In the table above, “N” comes before “Y.” This means that when I make the legend, “dead,” i.e. those who did not survive, should come before “survived.”

Note how, in the bar chart, the first class is the only group where the “survived” bar is higher than the “dead” bar.

## 9.3 Exercises

### 9.3.1 Choose the appropriate kind of hypothesis test for the following research questions

Is there a correlation between children’s sun exposure (in hours) and eye sight?

Is there a difference between people with college degrees and those without in terms of their political party affiliation?

### 9.3.2 Carry out the appropriate hypothesis tests to answer the following questions

- What is the best way to train cats to line dance, with food or showing affection? 200 cats are recruited and trained with different rewards. At the end of the week, the researcher counted how many cats could line dance and how many could not. The results are recorded in Table 9.4.

Could Dance | Could not Dance | Total | |
---|---|---|---|

Food as Reward | 28 | 10 | 38 |

Affection as Reward | 48 | 114 | 162 |

Total | 76 | 124 | 200 |

State the independent variable, dependent variable, and null hypothesis.

Find out the success rates among different reward groups separately.

Run a chi-square analysis. Do you accept or reject the null hypothesis?

Explain your conclusion: which type of reward is more effective? Is the difference statistically significant?

Create a side-by-side bar plot to illustrate your comparison.

- Complete a hypothesis test to find out if men and women had different survival chances on Titanic.

Create a simple bar chart or pie chart for Sex. How many men and women were there?

State the null hypothesis based on the research question.

In this research question, what is the independent variable and what is the dependent variable?

Create a contingency table for Sex and Survived, and find out the survival rates among men and women separately.

Run a chi-square analysis. Do you accept or reject the null hypothesis?

Explain your conclusion: who were more likely to survive, men or women? Is the difference statistically significant?

Create a side-by-side bar plot to illustrate your comparison.

- Researchers are interested in finding out if different kinds of praises have different effects on children. Specifically, they divided a sample of 100 children into two groups. One group was praised for their intelligence during a task (“you are such a smart kid!”), the other group was praised for their effort during the same task (“you worked so hard on this. That’s great!”). At the end of the task, they measured the children’s motivation, i.e. if they were willing to take on new challenge. Some were willing to take challenge.
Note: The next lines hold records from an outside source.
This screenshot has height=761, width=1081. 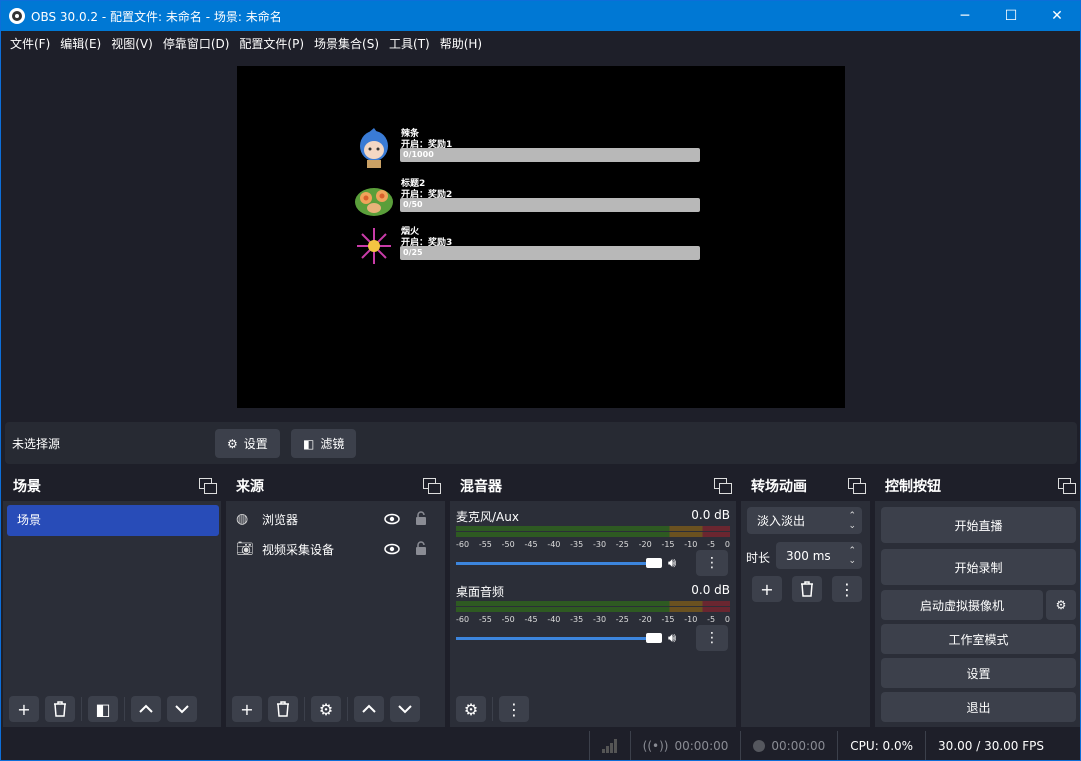 I want to click on duration-spinbox: 300 ms ⌃ ⌄, so click(x=819, y=556).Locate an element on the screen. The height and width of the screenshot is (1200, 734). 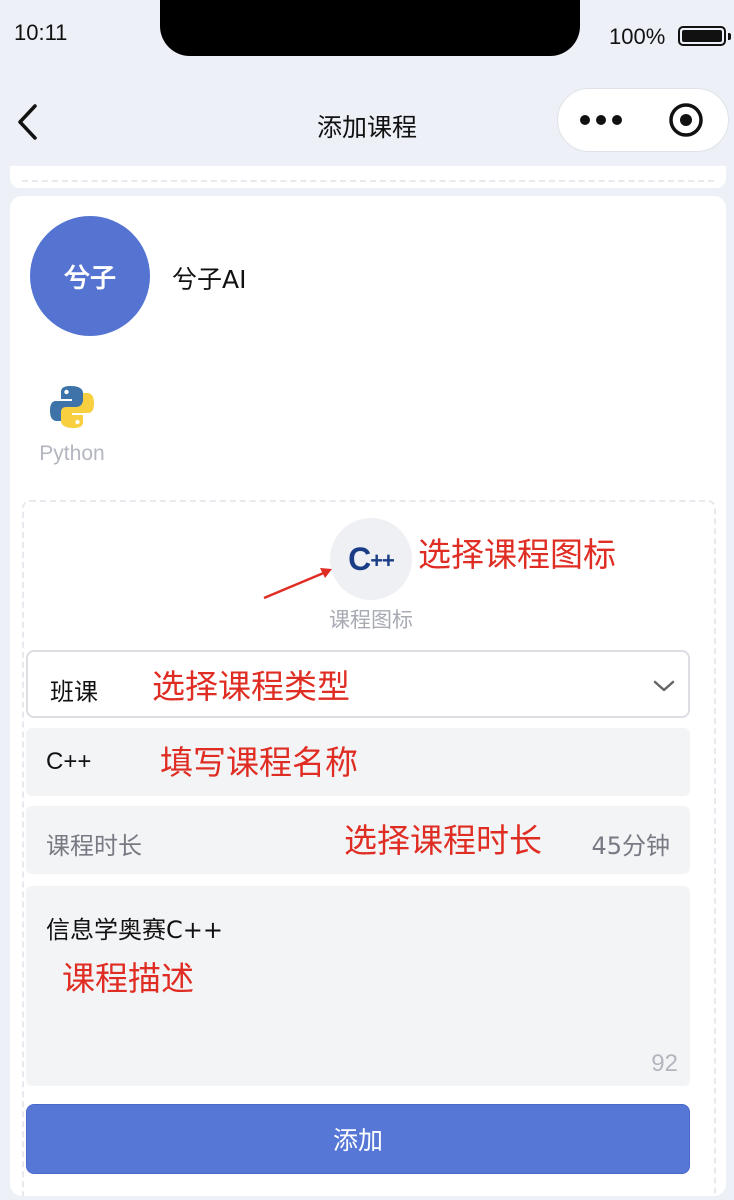
char-count: 92 is located at coordinates (664, 1064).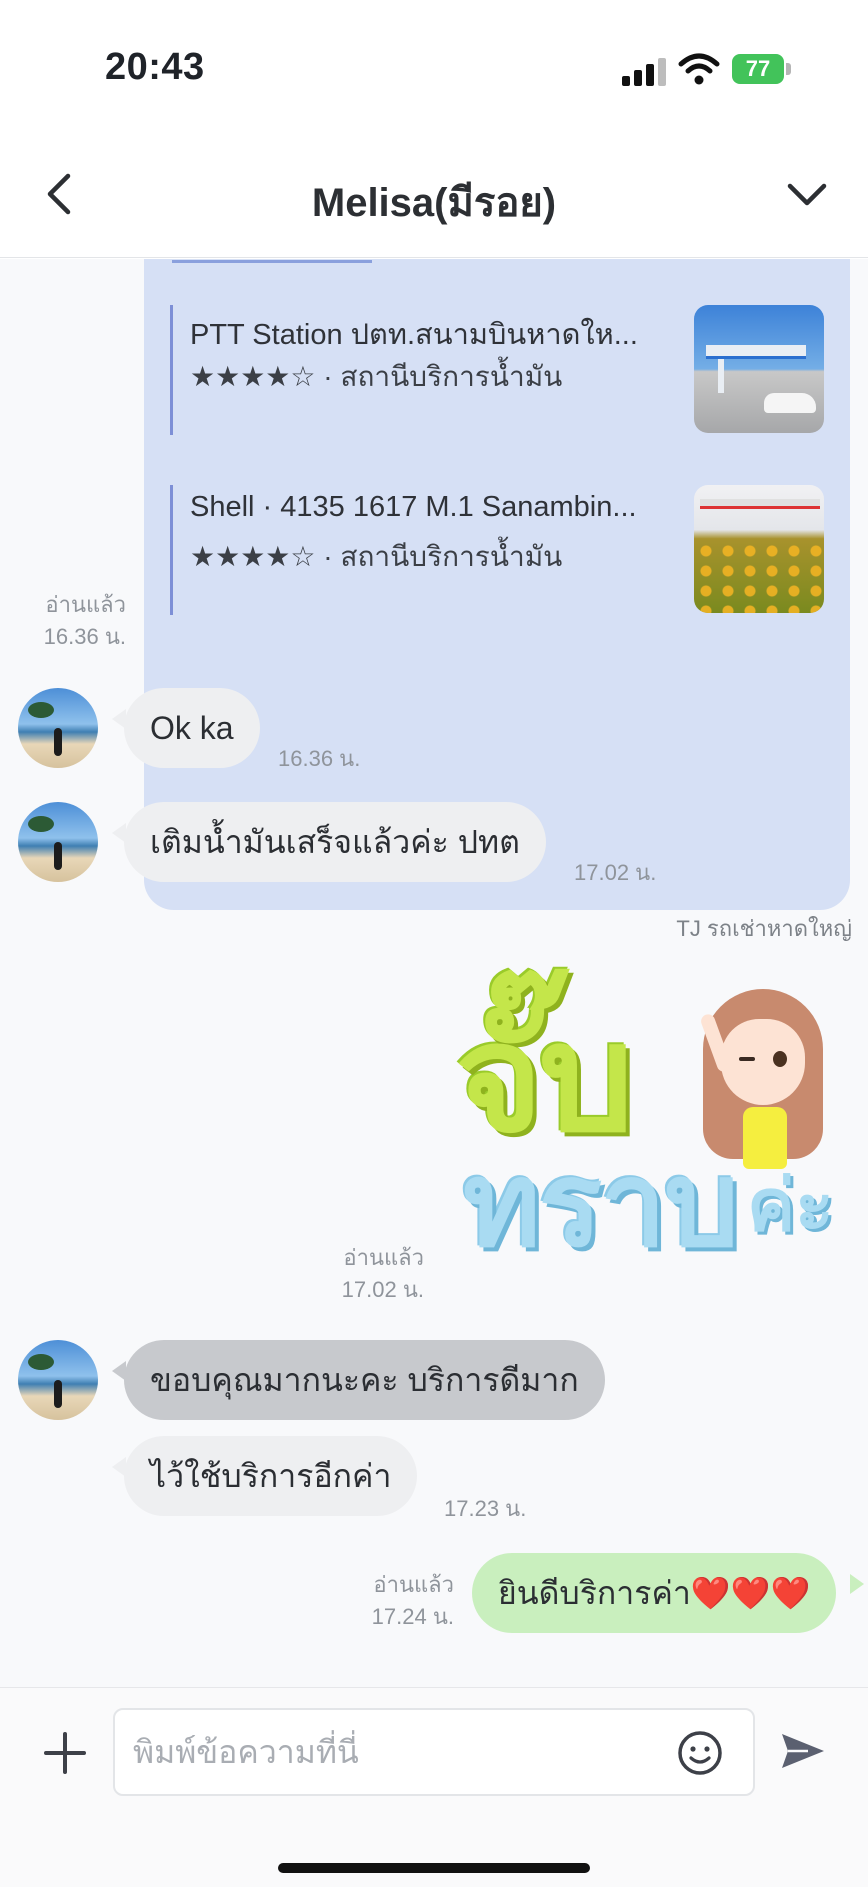 The height and width of the screenshot is (1887, 868). Describe the element at coordinates (764, 928) in the screenshot. I see `sender-name: TJ รถเช่าหาดใหญ่` at that location.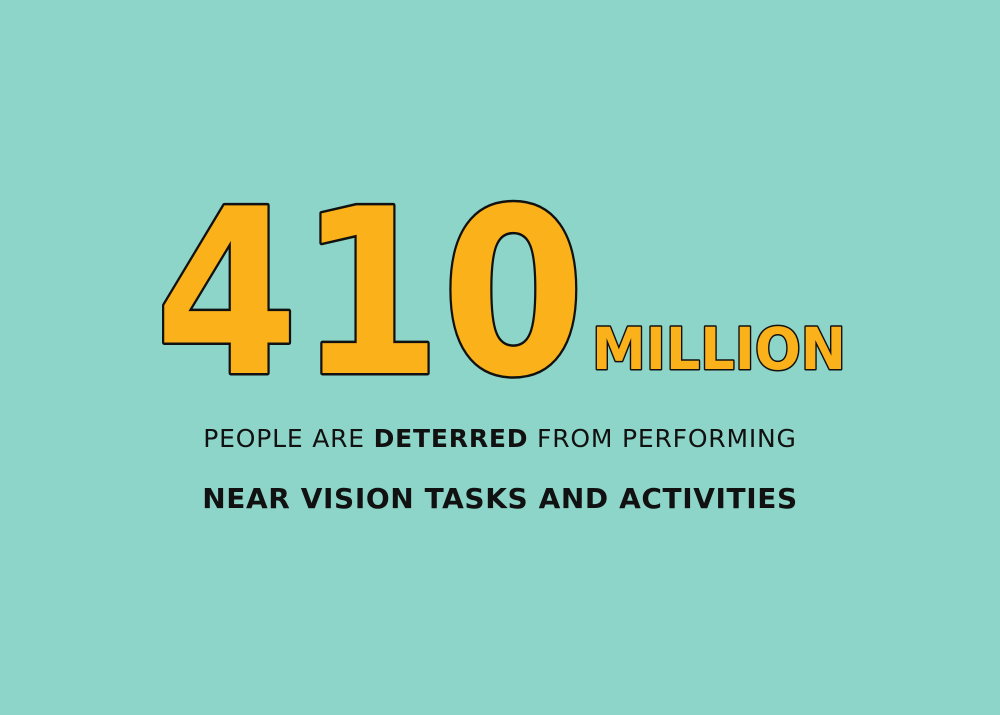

Some avoided challenge.

Please enter the data into R and carry out a chi-square analysis

Took challenge | Avoided challenge | Total | |
---|---|---|---|

Praised for effort | 25 | 15 | 40 |

Praised for intelligence | 5 | 55 | 60 |

Total | 30 | 70 | 100 |

State the independent variable, dependent variable, and null hypothesis.

Find out the chances of kids taking challenge among different praise groups separately.

Run a chi-square analysis. Do you accept or reject the null hypothesis?

Explain your conclusion: which type of praise is more motivating? Is the difference statistically significant?

Create a side-by-side bar plot to illustrate your comparison.